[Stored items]
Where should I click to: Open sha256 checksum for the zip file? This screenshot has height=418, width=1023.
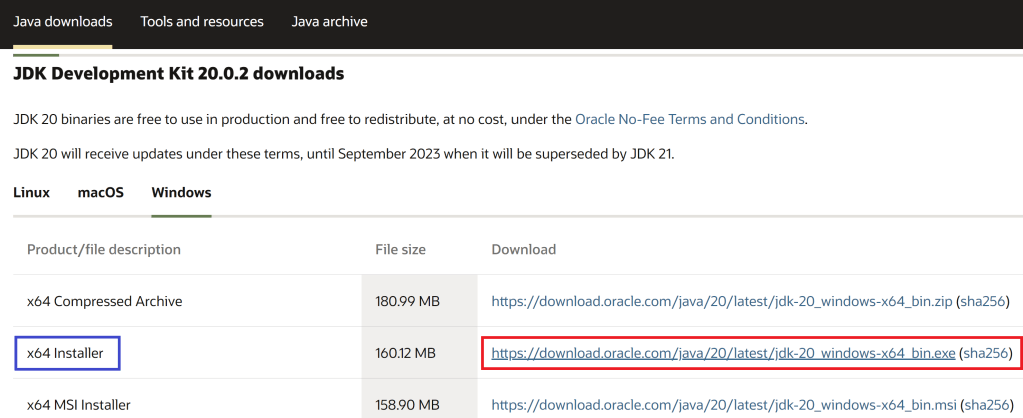coord(983,301)
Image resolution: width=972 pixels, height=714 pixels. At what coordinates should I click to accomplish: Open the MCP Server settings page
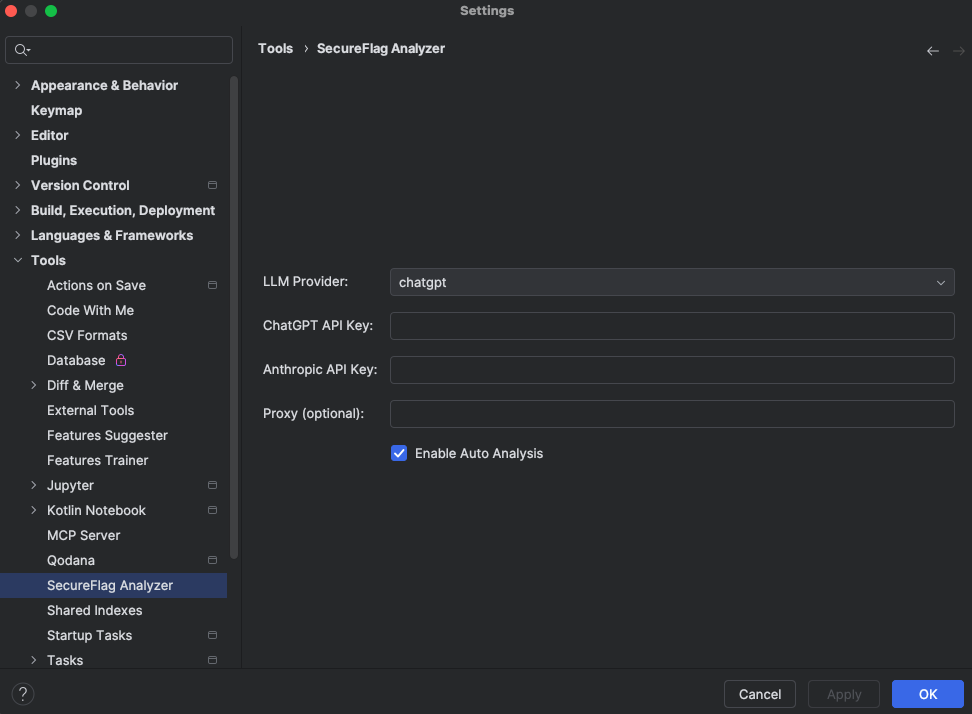(x=83, y=535)
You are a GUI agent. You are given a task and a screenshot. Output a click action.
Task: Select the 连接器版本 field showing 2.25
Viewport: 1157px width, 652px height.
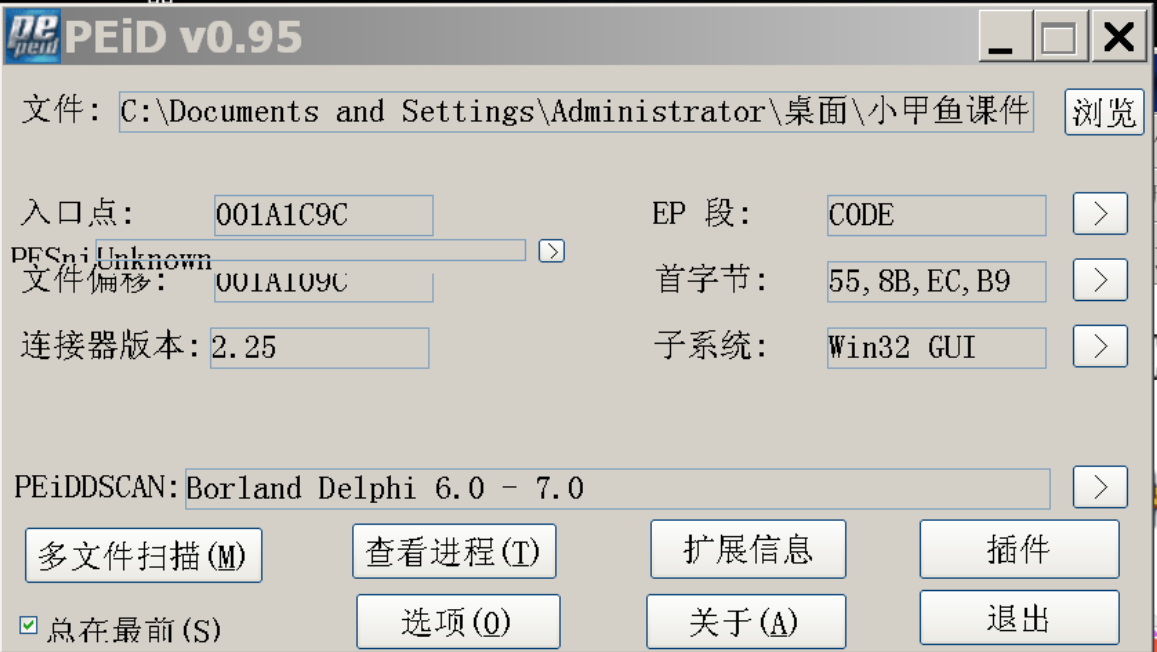click(x=319, y=348)
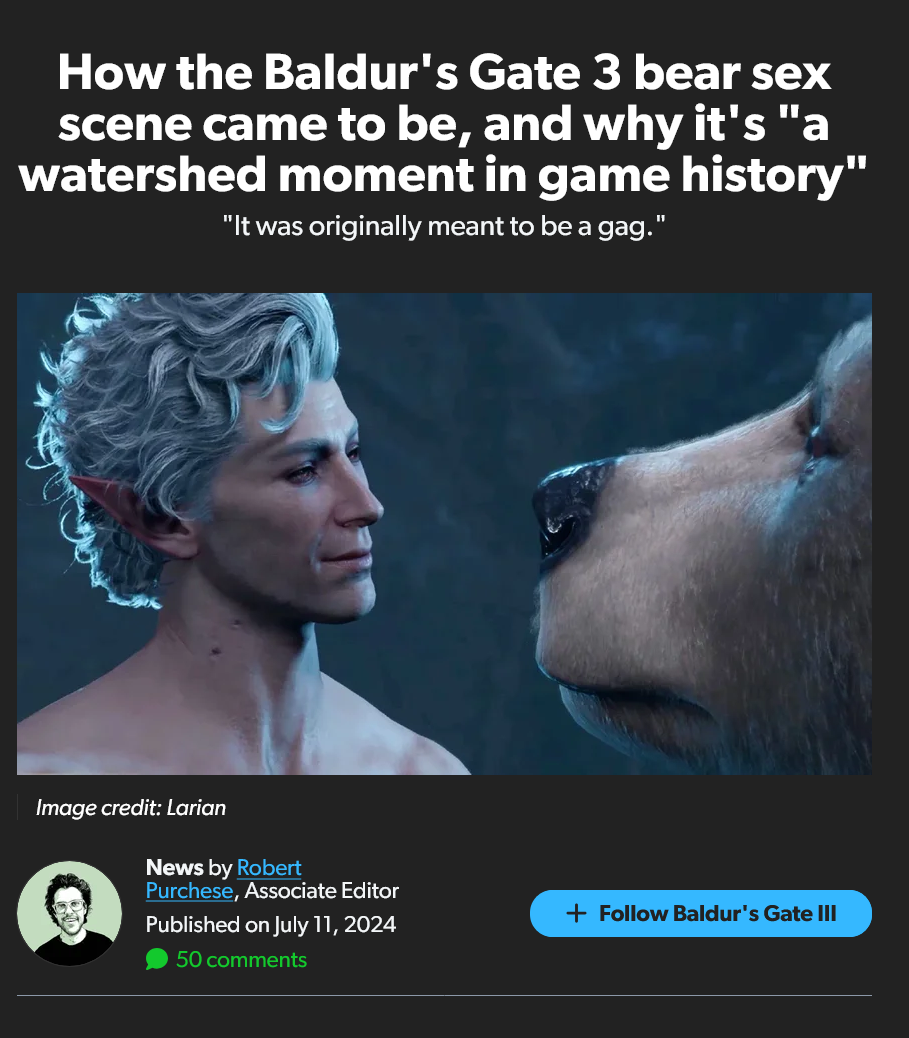Open Robert Purchese's circular author avatar
Viewport: 909px width, 1038px height.
[70, 913]
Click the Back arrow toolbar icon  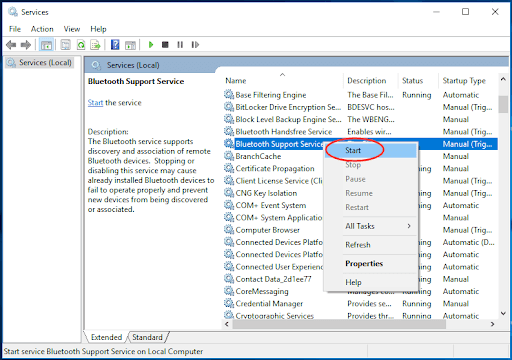click(x=11, y=45)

- Problem requirements: Pictures stay out. Print the lines of the records above exactly, from the first through the one with "Task: Select the 连接器版本 field showing 2.25".

- Exercise solution:
Where should I click to: Open sha256 checksum for the zip file? This screenshot has height=418, width=1023.
coord(983,301)
Image resolution: width=972 pixels, height=714 pixels. At what coordinates should I click to accomplish: Open the MCP Server settings page
(x=83, y=535)
You are a GUI agent. You are given a task and a screenshot. Output a click action.
Task: Select the 连接器版本 field showing 2.25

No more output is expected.